The man running the University of California’s Lean, mean endowment machine
September 12, 20171.5K views0 comments
Jagdeep Bachher stands out among chief investment officers.
First, there’s the headwear. Bachher is a practicing Sikh, and the turban he wears, whether orange, red, or baby blue, is always perfectly paired with his business attire, matching his tie, even his socks.
Second is his obsession with management fees. While institutional investors have gotten more particular about costs in recent years as high-priced hedge funds have struggled to deliver returns above market indexes, Bachher has taken it to the extreme. Since being hired to lead the University of California Regents’ $110 billion pension and endowment in 2014, he’s fired almost half of the outside money managers formerly on his payroll as he’s sought to cut fat and concentrate market bets.

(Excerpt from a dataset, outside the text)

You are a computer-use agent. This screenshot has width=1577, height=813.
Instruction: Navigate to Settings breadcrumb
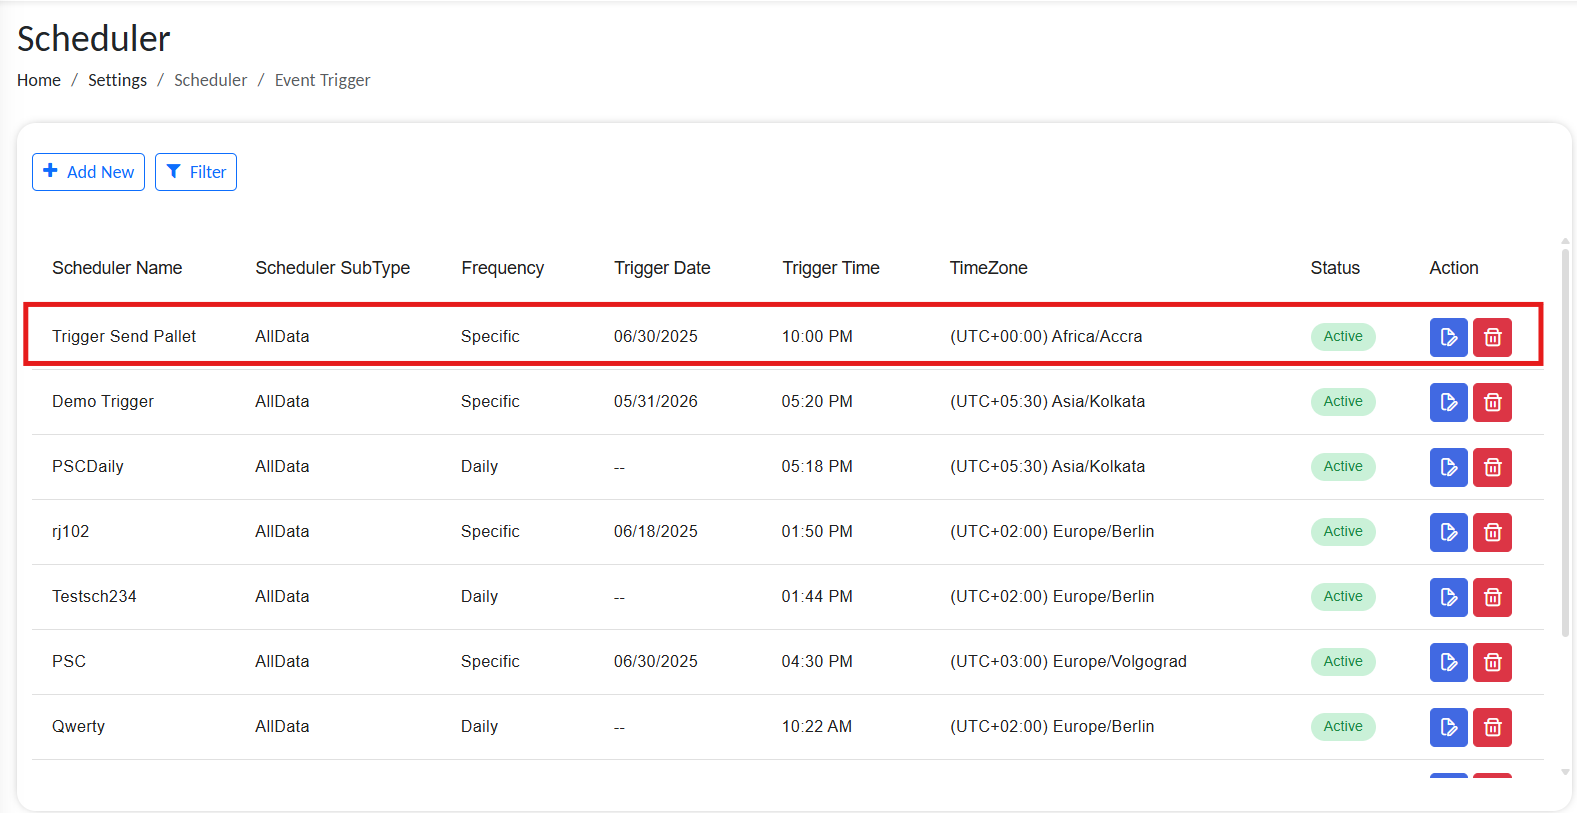click(x=117, y=80)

“I truly believe that less is more,” Bachher says. “Let’s do a few things and do them well.” And so he has: While the funds’ performance when he arrived was middling at best, they gained about 15 percent in the 12 months through June. “A high-cost structure kills you in the long run,” says Laurence Siegel, former head of investment research at the Ford Foundation. “The basic goal is to keep your money.” Bachher has thrown the funds’ weight behind promising new managers instead and also backed an advisory group with a few other institutional investors called Aligned Intermediary Inc., which researches investment opportunities in green infrastructure with the potential for high returns.
Among his peers, Bachher is known for his charisma, his intellectualism, and being extremely organized—all traits that serve him well navigating the notoriously prickly politics of a state university system. Born and raised in Nigeria, he was precocious from an early age. When he was just 14, his parents moved the family halfway around the world to Canada so their son and his older sister could attend the University of Waterloo, one of the country’s top engineering schools, located in a sleepy Toronto exurb.
Bachher went on to earn a doctorate in management sciences in 2000 from Waterloo’s school of engineering. For his thesis, he studied how venture capitalists decide which companies to back, interviewing dozens of the famously secretive money managers. His insight made him attractive to the money management arm of the Canadian insurer Manulife Financial Corp., which hired him out of school. He later worked for Alberta Investment Management Corp., a $90 billion nonprofit that invests public funds for the province, where he rose to deputy chief investment officer.
While he’s best known for taking a sharp scalpel to the regents’ portfolio, Bachher says his overriding philosophy is simply to borrow the best ideas wherever he can find them. “We’re starting to see the results,” he says. “There’s no change just for the sake of change.”